= Beginning of Section =

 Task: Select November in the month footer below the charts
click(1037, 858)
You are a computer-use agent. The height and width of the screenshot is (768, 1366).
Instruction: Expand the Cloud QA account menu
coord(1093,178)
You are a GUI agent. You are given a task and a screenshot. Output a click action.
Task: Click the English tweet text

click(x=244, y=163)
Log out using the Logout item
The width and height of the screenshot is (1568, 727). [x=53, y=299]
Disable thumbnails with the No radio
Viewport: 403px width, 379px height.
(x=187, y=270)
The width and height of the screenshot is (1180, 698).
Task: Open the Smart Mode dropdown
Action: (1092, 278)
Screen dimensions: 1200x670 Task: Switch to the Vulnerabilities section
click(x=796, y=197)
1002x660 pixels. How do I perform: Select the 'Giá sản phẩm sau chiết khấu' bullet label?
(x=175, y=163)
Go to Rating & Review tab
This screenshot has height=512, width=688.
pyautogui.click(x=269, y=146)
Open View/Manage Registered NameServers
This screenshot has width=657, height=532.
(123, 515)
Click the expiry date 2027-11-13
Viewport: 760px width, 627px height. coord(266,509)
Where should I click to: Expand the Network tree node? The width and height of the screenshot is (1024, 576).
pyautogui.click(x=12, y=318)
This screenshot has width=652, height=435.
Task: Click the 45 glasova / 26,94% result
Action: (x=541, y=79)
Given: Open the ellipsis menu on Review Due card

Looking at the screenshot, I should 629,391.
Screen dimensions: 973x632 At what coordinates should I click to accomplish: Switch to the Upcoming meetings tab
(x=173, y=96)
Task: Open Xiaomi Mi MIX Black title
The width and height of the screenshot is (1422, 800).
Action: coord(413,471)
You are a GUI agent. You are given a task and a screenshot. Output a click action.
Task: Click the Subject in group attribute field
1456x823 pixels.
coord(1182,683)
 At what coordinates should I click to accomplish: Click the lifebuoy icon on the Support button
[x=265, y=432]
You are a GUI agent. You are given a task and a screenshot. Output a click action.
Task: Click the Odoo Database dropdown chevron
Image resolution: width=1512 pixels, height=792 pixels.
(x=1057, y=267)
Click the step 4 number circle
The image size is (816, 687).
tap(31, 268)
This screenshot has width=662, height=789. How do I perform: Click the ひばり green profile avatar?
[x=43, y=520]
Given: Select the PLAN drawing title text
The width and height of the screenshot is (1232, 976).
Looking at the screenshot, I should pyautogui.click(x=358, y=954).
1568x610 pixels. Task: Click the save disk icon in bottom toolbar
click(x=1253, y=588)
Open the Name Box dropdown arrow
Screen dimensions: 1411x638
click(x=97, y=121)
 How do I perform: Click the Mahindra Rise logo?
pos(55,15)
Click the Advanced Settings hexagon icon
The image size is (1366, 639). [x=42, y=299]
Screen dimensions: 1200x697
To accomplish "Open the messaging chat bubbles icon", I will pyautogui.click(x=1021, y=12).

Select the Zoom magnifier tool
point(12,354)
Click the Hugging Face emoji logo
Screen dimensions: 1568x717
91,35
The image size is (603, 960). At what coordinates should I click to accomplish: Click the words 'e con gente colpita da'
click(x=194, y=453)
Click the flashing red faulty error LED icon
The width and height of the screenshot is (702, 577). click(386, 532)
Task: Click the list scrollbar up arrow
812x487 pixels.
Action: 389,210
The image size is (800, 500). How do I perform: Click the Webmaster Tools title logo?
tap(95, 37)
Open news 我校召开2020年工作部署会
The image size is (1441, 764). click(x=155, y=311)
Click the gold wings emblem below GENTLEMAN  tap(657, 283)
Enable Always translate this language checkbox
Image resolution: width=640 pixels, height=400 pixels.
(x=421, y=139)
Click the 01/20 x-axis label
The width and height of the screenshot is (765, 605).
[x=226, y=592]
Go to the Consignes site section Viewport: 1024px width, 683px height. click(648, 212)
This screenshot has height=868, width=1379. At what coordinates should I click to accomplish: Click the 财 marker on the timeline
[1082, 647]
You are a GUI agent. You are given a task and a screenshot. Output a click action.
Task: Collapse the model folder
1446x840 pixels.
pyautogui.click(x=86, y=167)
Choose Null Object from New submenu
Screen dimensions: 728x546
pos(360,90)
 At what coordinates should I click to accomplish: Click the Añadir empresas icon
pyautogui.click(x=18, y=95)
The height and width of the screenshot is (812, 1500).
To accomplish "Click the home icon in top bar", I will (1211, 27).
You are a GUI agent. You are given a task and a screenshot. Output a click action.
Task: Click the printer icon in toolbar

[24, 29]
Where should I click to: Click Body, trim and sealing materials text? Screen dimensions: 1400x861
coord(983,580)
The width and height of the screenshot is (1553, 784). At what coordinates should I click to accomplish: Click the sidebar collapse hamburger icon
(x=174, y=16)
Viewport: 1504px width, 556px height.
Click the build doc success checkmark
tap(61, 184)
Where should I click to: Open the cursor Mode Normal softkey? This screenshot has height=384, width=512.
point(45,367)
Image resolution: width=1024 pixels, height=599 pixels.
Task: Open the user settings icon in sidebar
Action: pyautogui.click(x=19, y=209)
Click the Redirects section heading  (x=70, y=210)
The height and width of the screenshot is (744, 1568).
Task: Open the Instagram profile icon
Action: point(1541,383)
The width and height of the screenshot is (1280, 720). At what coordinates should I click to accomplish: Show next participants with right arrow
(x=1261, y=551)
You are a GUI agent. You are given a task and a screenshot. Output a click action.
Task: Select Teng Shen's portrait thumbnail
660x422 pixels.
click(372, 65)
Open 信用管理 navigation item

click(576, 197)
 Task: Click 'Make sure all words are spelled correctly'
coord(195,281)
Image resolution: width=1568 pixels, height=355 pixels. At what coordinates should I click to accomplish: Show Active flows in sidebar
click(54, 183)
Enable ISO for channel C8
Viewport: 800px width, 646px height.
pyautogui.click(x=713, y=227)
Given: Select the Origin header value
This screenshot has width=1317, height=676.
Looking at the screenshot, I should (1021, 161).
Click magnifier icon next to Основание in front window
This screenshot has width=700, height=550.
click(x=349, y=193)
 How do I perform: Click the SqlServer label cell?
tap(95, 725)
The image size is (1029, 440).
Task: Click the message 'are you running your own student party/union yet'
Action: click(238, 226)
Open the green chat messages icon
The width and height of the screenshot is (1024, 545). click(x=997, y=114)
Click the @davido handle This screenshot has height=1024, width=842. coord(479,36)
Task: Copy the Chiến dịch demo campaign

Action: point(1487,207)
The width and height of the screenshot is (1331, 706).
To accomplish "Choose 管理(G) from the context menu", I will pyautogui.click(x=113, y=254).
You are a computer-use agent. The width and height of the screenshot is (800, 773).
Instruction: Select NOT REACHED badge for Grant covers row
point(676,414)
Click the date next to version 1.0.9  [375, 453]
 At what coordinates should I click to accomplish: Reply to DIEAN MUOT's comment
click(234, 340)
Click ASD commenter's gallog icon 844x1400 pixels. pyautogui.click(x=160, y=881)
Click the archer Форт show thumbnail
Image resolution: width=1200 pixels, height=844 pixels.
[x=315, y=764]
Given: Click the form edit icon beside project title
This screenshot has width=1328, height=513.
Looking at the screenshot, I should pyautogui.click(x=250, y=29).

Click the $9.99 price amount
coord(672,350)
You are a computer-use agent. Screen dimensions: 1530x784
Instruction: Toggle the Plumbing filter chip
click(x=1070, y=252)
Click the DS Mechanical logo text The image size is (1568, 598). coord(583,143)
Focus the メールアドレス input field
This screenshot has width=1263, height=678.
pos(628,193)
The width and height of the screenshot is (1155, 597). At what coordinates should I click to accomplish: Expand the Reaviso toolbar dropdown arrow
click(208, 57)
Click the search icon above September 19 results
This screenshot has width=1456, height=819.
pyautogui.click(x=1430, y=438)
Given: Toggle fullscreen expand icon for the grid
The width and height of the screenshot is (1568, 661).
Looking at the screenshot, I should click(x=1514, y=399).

= End of Section =

Problem details: Restate the material word for word so that no line differs from the original.

Answer box:
 Task: Select November in the month footer below the charts
click(1037, 858)
You are a computer-use agent. The height and width of the screenshot is (768, 1366).
Instruction: Expand the Cloud QA account menu
coord(1093,178)
You are a GUI agent. You are given a task and a screenshot. Output a click action.
Task: Click the English tweet text

click(x=244, y=163)
Log out using the Logout item
The width and height of the screenshot is (1568, 727). [x=53, y=299]
Disable thumbnails with the No radio
Viewport: 403px width, 379px height.
(x=187, y=270)
The width and height of the screenshot is (1180, 698).
Task: Open the Smart Mode dropdown
Action: (1092, 278)
Screen dimensions: 1200x670 Task: Switch to the Vulnerabilities section
click(x=796, y=197)
1002x660 pixels. How do I perform: Select the 'Giá sản phẩm sau chiết khấu' bullet label?
(x=175, y=163)
Go to Rating & Review tab
This screenshot has height=512, width=688.
pyautogui.click(x=269, y=146)
Open View/Manage Registered NameServers
This screenshot has width=657, height=532.
(123, 515)
Click the expiry date 2027-11-13
Viewport: 760px width, 627px height. coord(266,509)
Where should I click to: Expand the Network tree node? The width and height of the screenshot is (1024, 576).
pyautogui.click(x=12, y=318)
This screenshot has width=652, height=435.
Task: Click the 45 glasova / 26,94% result
Action: (x=541, y=79)
Given: Open the ellipsis menu on Review Due card

Looking at the screenshot, I should 629,391.
Screen dimensions: 973x632 At what coordinates should I click to accomplish: Switch to the Upcoming meetings tab
(x=173, y=96)
Task: Open Xiaomi Mi MIX Black title
The width and height of the screenshot is (1422, 800).
Action: coord(413,471)
You are a GUI agent. You are given a task and a screenshot. Output a click action.
Task: Click the Subject in group attribute field
1456x823 pixels.
coord(1182,683)
 At what coordinates should I click to accomplish: Click the lifebuoy icon on the Support button
[x=265, y=432]
You are a GUI agent. You are given a task and a screenshot. Output a click action.
Task: Click the Odoo Database dropdown chevron
Image resolution: width=1512 pixels, height=792 pixels.
(x=1057, y=267)
Click the step 4 number circle
The image size is (816, 687).
tap(31, 268)
This screenshot has width=662, height=789. How do I perform: Click the ひばり green profile avatar?
[x=43, y=520]
Given: Select the PLAN drawing title text
The width and height of the screenshot is (1232, 976).
Looking at the screenshot, I should pyautogui.click(x=358, y=954).
1568x610 pixels. Task: Click the save disk icon in bottom toolbar
click(x=1253, y=588)
Open the Name Box dropdown arrow
Screen dimensions: 1411x638
click(x=97, y=121)
 How do I perform: Click the Mahindra Rise logo?
pos(55,15)
Click the Advanced Settings hexagon icon
The image size is (1366, 639). [x=42, y=299]
Screen dimensions: 1200x697
To accomplish "Open the messaging chat bubbles icon", I will pyautogui.click(x=1021, y=12).

Select the Zoom magnifier tool
point(12,354)
Click the Hugging Face emoji logo
Screen dimensions: 1568x717
91,35
The image size is (603, 960). At what coordinates should I click to accomplish: Click the words 'e con gente colpita da'
click(x=194, y=453)
Click the flashing red faulty error LED icon
The width and height of the screenshot is (702, 577). click(386, 532)
Task: Click the list scrollbar up arrow
812x487 pixels.
Action: 389,210
The image size is (800, 500). How do I perform: Click the Webmaster Tools title logo?
tap(95, 37)
Open news 我校召开2020年工作部署会
The image size is (1441, 764). click(x=155, y=311)
Click the gold wings emblem below GENTLEMAN  tap(657, 283)
Enable Always translate this language checkbox
Image resolution: width=640 pixels, height=400 pixels.
(x=421, y=139)
Click the 01/20 x-axis label
The width and height of the screenshot is (765, 605).
[x=226, y=592]
Go to the Consignes site section Viewport: 1024px width, 683px height. click(648, 212)
This screenshot has height=868, width=1379. At what coordinates should I click to accomplish: Click the 财 marker on the timeline
[1082, 647]
You are a GUI agent. You are given a task and a screenshot. Output a click action.
Task: Collapse the model folder
1446x840 pixels.
pyautogui.click(x=86, y=167)
Choose Null Object from New submenu
Screen dimensions: 728x546
pos(360,90)
 At what coordinates should I click to accomplish: Click the Añadir empresas icon
pyautogui.click(x=18, y=95)
The height and width of the screenshot is (812, 1500).
To accomplish "Click the home icon in top bar", I will (1211, 27).
You are a GUI agent. You are given a task and a screenshot. Output a click action.
Task: Click the printer icon in toolbar

[24, 29]
Where should I click to: Click Body, trim and sealing materials text? Screen dimensions: 1400x861
coord(983,580)
The width and height of the screenshot is (1553, 784). At what coordinates should I click to accomplish: Click the sidebar collapse hamburger icon
(x=174, y=16)
Viewport: 1504px width, 556px height.
Click the build doc success checkmark
tap(61, 184)
Where should I click to: Open the cursor Mode Normal softkey? This screenshot has height=384, width=512.
point(45,367)
Image resolution: width=1024 pixels, height=599 pixels.
Task: Open the user settings icon in sidebar
Action: pyautogui.click(x=19, y=209)
Click the Redirects section heading  (x=70, y=210)
The height and width of the screenshot is (744, 1568).
Task: Open the Instagram profile icon
Action: point(1541,383)
The width and height of the screenshot is (1280, 720). At what coordinates should I click to accomplish: Show next participants with right arrow
(x=1261, y=551)
You are a GUI agent. You are given a task and a screenshot. Output a click action.
Task: Select Teng Shen's portrait thumbnail
660x422 pixels.
click(372, 65)
Open 信用管理 navigation item

click(576, 197)
 Task: Click 'Make sure all words are spelled correctly'
coord(195,281)
Image resolution: width=1568 pixels, height=355 pixels. At what coordinates should I click to accomplish: Show Active flows in sidebar
click(54, 183)
Enable ISO for channel C8
Viewport: 800px width, 646px height.
pyautogui.click(x=713, y=227)
Given: Select the Origin header value
This screenshot has width=1317, height=676.
Looking at the screenshot, I should (1021, 161).
Click magnifier icon next to Основание in front window
This screenshot has width=700, height=550.
click(x=349, y=193)
 How do I perform: Click the SqlServer label cell?
tap(95, 725)
The image size is (1029, 440).
Task: Click the message 'are you running your own student party/union yet'
Action: click(238, 226)
Open the green chat messages icon
The width and height of the screenshot is (1024, 545). click(x=997, y=114)
Click the @davido handle This screenshot has height=1024, width=842. coord(479,36)
Task: Copy the Chiến dịch demo campaign

Action: point(1487,207)
The width and height of the screenshot is (1331, 706).
To accomplish "Choose 管理(G) from the context menu", I will pyautogui.click(x=113, y=254).
You are a computer-use agent. The width and height of the screenshot is (800, 773).
Instruction: Select NOT REACHED badge for Grant covers row
point(676,414)
Click the date next to version 1.0.9  [375, 453]
 At what coordinates should I click to accomplish: Reply to DIEAN MUOT's comment
click(234, 340)
Click ASD commenter's gallog icon 844x1400 pixels. pyautogui.click(x=160, y=881)
Click the archer Форт show thumbnail
Image resolution: width=1200 pixels, height=844 pixels.
[x=315, y=764]
Given: Click the form edit icon beside project title
This screenshot has width=1328, height=513.
Looking at the screenshot, I should pyautogui.click(x=250, y=29).

Click the $9.99 price amount
coord(672,350)
You are a computer-use agent. Screen dimensions: 1530x784
Instruction: Toggle the Plumbing filter chip
click(x=1070, y=252)
Click the DS Mechanical logo text The image size is (1568, 598). coord(583,143)
Focus the メールアドレス input field
This screenshot has width=1263, height=678.
pos(628,193)
The width and height of the screenshot is (1155, 597). At what coordinates should I click to accomplish: Expand the Reaviso toolbar dropdown arrow
click(208, 57)
Click the search icon above September 19 results
This screenshot has width=1456, height=819.
pyautogui.click(x=1430, y=438)
Given: Toggle fullscreen expand icon for the grid
The width and height of the screenshot is (1568, 661).
Looking at the screenshot, I should click(x=1514, y=399).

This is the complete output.